Basic sanitation facilities installed by the Red Cross on the Greek island of Kos. These were greatly after the public facilities were closed. Oscar Velasco/ IFRC

 

 On Tuesday last there was a meeting of Church and State but the big question was ‘How to salvage the 2016 tourist season’? Yes, this island badly needs tourism, there is a five-month season and they survive on that for the rest of the year. But they have only lost 2.1% of the air traffic to the end of August.

 

 But what is needed now is for the authorities to get stuck in and create a camp for these refugees so that mothers and babies don’t have to sleep on the beach or on sheets of cardboard at the side of the road. They need toilets, showers, running water, a focal point for volunteers to bring supplies. But the island of Kos is just hoping they’ll stop coming, that they won’t be dependent on the goodwill of volunteers.

 

 Among the people who gathered exhausted at the police station today, waiting to be registered and fingerprinted was a grandfather wringing out his wet socks, his feet covered in sores, a young cancer patient who was listless and hungry. A mother hugged and reassured her small son who was deaf and blind and confused by his surroundings. We had dry clothes for her two boys.

 

 Abdul from Pakistan was smiling. Finally he had been given his papers and was preparing to take the ferry to Athens. Abdul is a sociology graduate and was a schoolteacher in Peshwar. He said he fell foul of the authorities when he wrote a paper on Family planning and had to flee for his life.

 

 Then we took a group of thirty Syrians, an extended family, to a cafe in the harbour. They hadn’t had a hot meal in a week and were setting off for Athens. I couldn’t believe the change as they turned this simple meal into a party, kids laughing and joking, parents smiling. They had slept on the beach, eaten on the ground but now a little bit of dignity was restored.

 

 Then the matter of clothes for their onward journey! Four of the mothers, one pregnant, had fallen into the sea and been rescued. No change of clothes as the trafficker had thrown their luggage overboard to fit more people in.
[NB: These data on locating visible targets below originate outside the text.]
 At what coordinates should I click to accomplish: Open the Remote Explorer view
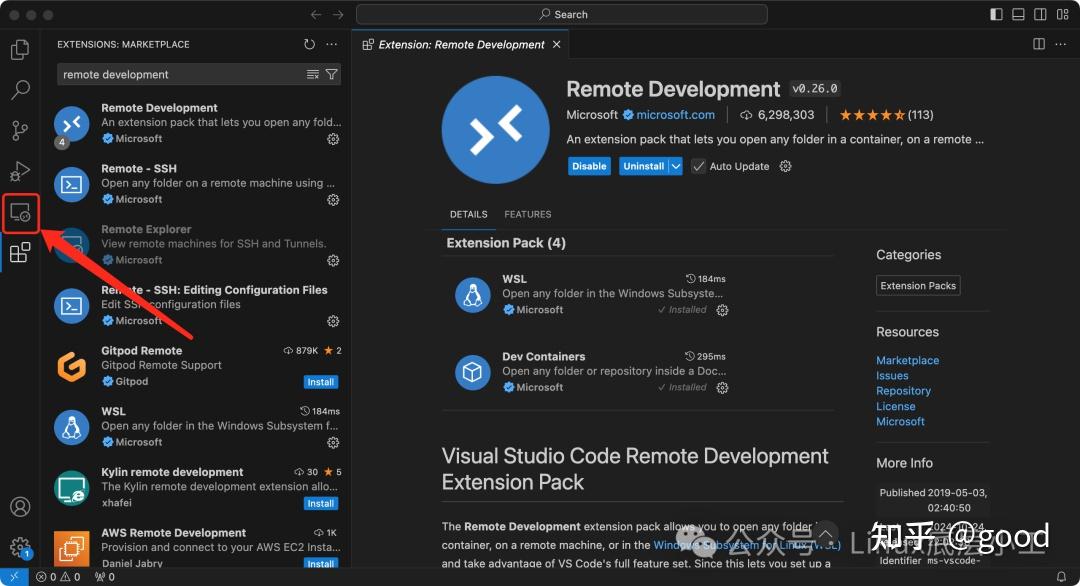20,211
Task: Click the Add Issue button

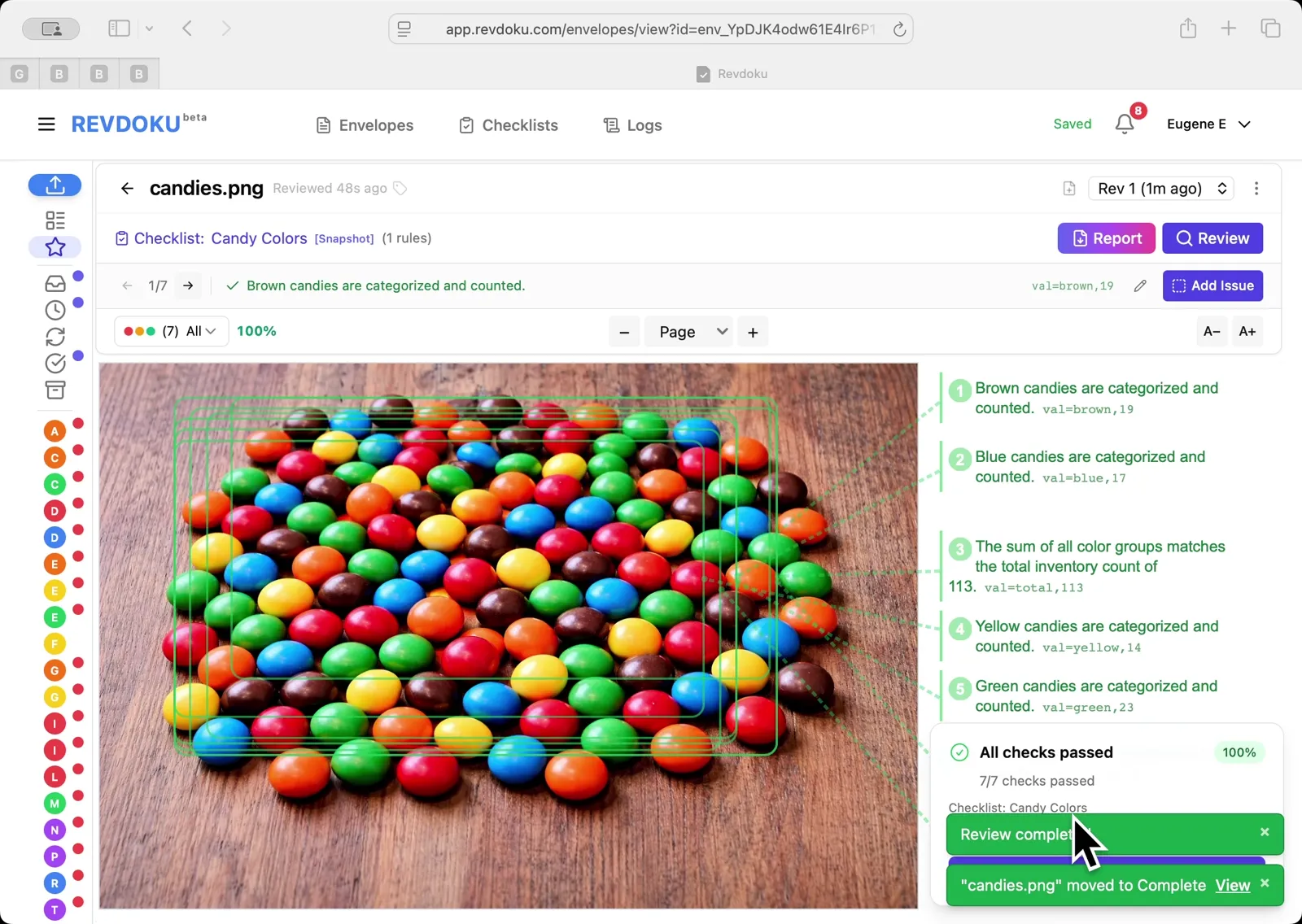Action: point(1212,285)
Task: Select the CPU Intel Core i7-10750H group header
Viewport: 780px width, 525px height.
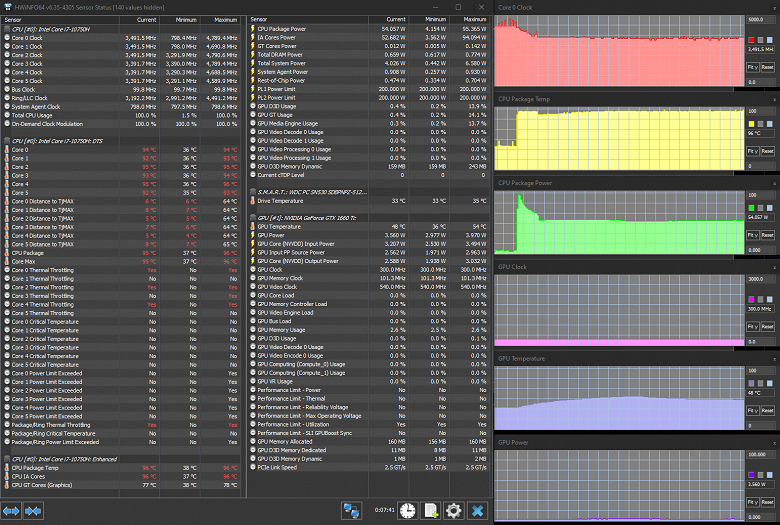Action: (50, 30)
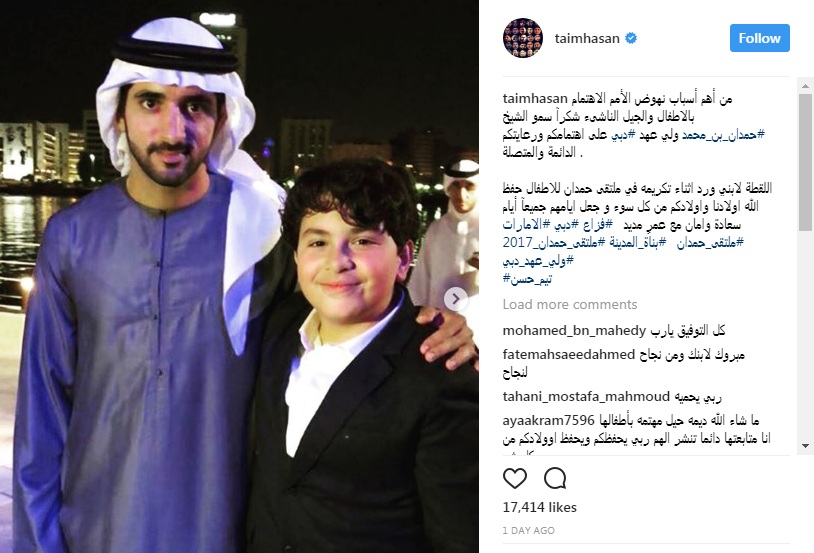Visit tahani_mostafa_mahmoud's profile
The height and width of the screenshot is (553, 814).
click(586, 397)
Their burkas were encrusted with salt. We went shopping with 20 Syrians, an experience in itself, swapping flip flops and bare feet for sturdy boots, perfect for the long journey ahead of them. I don’t think they all really grasp the hardship ahead, one woman was keen on a pair of sparkly sandals for the journey!

 

 The refugees here comes from Syria, Eritrea, Bangladesh, Iraq, Iran, Pakistan and Afghanistan. The only similarity is the conditions under which they live, mostly in small tents around the walls of Kos Castle or on the beach itself, their earthly possessions in plastic bags at the back of their tent. They are not begging or asking anyone for anything. The tourists pass by, walking, on bicycles and in taxis.

 

 We have been concentrating on helping the family groups. One Syrian woman with a small baby was overjoyed when we gave her one of the wonderful Baby Slings we were given to bring out by Sinead O’Rourke and her Sling Collection Group. These were beautifully wrapped and each contained a sweet treat for the recipient and a note saying ‘With love from Ireland’.

 

 Then there was the man from Pakistan who had recently had an eye operation. He was supposed to keep the sun off it but had broken his sunglasses. So I gave him mine, a bit girly, but he wasn’t bothered!

 

 After 24 hours here we felt we had been run over and flattened by a steamroller! Seeing the reality of whole families existing in sheer poverty, getting by with almost nothing makes us realise how very lucky we are in our lives, especially when many of these people formerly lived the life we lead still.

 

 These people are desperate. One couple arrived from Aleppo with five small children including a new baby. They had nothing. It was heartbreaking and just one of the reasons we are so glad we came. Very few of the refugees speak English, we don’t speak Arabic, but somehow we understand one another!